Deftly interweaving Eli’s story with those of his son, Peter, and his great-granddaughter, JA, The Son deftly explores the legacy of Eli’s ruthlessness, his drive to power, and his life-long status as an outsider, even as the McCullough family rises to become one of the richest in Texas, a ranching-and-oil dynasty of unsurpassed wealth and privilege.
Harrowing, panoramic, and deeply evocative, The Son is a fully realized masterwork in the greatest tradition of the American canon-an unforgettable novel that combines the narrative prowess of Larry McMurtry with the knife edge sharpness of Cormac McCarthy.

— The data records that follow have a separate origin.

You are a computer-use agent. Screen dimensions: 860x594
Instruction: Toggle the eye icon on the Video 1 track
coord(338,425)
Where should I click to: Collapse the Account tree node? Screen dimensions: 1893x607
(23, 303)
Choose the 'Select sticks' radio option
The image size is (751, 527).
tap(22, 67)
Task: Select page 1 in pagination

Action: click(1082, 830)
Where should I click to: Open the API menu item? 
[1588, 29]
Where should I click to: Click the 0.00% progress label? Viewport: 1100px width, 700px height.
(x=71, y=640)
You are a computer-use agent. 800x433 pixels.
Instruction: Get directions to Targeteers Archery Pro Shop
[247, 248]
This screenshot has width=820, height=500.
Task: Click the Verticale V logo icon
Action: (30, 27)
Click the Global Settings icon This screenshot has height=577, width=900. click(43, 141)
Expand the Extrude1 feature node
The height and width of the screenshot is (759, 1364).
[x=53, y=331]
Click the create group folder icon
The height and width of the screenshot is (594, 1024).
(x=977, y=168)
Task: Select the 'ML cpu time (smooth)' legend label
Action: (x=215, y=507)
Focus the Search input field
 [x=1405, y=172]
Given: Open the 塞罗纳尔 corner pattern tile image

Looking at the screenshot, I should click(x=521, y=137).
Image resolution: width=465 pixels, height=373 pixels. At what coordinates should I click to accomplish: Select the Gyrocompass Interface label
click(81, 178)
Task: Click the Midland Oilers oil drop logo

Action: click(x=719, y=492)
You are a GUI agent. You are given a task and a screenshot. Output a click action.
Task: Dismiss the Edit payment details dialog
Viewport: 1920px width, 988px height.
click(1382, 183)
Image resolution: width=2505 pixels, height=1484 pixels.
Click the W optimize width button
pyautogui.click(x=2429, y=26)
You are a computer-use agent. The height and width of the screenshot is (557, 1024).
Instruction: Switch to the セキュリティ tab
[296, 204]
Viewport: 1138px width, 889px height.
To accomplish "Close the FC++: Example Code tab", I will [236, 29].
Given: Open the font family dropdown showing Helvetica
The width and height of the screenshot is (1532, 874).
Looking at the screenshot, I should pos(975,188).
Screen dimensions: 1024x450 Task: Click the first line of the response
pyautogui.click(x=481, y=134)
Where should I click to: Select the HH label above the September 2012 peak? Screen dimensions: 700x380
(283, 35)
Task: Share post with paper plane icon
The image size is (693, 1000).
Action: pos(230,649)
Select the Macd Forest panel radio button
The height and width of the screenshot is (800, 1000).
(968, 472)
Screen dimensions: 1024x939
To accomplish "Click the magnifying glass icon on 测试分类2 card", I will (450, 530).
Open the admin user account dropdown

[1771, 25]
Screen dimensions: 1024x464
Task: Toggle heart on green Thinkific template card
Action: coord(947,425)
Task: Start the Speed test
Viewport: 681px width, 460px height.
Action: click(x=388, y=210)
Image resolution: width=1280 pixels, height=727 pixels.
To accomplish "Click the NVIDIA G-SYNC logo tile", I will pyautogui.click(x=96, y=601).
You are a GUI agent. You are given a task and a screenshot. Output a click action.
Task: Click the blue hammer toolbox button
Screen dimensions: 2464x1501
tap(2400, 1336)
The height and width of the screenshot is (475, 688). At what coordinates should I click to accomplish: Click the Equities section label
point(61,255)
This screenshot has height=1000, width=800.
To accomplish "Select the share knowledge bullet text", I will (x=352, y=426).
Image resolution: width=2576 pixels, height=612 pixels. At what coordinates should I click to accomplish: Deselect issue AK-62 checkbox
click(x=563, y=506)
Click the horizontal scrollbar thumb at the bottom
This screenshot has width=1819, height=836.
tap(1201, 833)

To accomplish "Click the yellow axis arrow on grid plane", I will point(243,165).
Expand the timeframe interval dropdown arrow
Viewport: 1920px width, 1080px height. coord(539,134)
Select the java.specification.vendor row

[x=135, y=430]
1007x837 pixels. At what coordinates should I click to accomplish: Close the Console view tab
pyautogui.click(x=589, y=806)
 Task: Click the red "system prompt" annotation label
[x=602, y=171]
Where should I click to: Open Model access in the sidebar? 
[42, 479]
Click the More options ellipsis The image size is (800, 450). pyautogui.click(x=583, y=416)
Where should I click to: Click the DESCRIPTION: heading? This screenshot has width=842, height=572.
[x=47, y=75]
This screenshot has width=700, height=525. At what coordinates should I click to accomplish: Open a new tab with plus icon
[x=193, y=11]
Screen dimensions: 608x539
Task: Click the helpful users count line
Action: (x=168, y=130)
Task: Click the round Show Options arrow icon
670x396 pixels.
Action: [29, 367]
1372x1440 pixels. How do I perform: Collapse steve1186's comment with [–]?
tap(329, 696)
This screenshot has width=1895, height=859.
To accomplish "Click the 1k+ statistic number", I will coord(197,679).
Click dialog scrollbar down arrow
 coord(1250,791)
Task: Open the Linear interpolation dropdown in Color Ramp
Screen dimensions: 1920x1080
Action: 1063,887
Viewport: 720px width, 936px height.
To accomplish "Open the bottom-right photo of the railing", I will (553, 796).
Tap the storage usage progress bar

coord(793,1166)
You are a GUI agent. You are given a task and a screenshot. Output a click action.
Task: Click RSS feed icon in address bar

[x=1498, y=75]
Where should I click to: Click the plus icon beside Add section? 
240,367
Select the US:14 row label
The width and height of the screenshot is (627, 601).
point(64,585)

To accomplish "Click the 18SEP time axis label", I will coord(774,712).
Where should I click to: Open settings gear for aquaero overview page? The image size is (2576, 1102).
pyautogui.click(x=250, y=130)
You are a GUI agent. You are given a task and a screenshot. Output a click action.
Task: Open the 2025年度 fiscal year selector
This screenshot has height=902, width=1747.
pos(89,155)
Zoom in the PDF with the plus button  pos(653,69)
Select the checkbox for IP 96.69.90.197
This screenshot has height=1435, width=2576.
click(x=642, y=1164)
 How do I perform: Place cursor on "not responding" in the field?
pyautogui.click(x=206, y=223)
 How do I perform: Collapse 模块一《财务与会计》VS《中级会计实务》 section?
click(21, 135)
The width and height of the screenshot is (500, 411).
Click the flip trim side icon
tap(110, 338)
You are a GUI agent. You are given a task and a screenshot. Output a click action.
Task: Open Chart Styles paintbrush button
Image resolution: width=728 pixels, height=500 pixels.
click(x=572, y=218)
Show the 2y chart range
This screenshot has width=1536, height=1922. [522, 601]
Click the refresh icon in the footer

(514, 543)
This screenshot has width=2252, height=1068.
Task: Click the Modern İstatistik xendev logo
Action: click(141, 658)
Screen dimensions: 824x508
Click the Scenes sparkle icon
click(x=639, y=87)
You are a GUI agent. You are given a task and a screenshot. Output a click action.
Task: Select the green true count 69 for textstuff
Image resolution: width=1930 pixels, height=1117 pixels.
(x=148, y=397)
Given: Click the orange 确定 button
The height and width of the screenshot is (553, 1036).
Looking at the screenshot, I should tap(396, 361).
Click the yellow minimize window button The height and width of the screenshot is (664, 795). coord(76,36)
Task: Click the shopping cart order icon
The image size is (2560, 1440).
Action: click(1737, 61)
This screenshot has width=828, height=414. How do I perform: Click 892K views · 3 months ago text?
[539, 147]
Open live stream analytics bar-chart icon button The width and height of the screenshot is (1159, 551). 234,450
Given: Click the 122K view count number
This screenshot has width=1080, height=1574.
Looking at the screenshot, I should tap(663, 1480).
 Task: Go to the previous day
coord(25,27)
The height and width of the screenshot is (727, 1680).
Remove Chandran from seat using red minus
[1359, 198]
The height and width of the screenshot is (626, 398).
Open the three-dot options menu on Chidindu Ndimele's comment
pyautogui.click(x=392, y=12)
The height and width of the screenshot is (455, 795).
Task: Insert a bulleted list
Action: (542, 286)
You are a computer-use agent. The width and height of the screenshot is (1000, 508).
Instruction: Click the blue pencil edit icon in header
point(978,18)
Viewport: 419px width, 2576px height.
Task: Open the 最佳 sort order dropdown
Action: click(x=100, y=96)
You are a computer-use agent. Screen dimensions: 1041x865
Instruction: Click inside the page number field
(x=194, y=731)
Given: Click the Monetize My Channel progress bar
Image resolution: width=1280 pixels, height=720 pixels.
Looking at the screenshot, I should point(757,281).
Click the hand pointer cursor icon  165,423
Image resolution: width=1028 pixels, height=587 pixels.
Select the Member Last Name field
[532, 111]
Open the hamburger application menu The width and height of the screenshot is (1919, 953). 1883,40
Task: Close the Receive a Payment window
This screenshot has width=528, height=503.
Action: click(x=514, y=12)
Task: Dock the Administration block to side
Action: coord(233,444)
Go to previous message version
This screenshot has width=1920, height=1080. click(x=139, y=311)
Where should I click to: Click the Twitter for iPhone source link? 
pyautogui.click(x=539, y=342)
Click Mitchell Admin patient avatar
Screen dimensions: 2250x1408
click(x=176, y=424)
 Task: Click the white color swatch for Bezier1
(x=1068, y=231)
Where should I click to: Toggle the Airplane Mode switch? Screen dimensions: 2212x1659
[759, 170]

Philipp Meyer grew up in a working class neighborhood in Baltimore, where he dropped out of high school and got a GED. After five years working as a bike mechanic and an orderly in a trauma center, he decided to attend college, getting into Cornell University at the age of 22. He graduated with a degree in English and he got a job on Wall Street as a derivatives trader. After paying off his student loans, he left Wall Street hoping to write full time, but after several years of failure moved back to Baltimore and took jobs as an EMT and construction worker. In 2005 he received a fellowship from the University of Texas’s Michener Center for Writers. In 2009 he published his first novel American Rust, which won a Los Angeles Times Book Prize, was an Economist Book of the Year, a New York Times Notable Book, a Washington Post Book of the Year, and made numerous other “best-of” list. Meyer is a Guggenheim Fellow and one of the second generation of the New Yorker’s 20 best writers under 40. His second novel, The Son, is being published in fifteen languages. He lives mostly in Austin, Texas.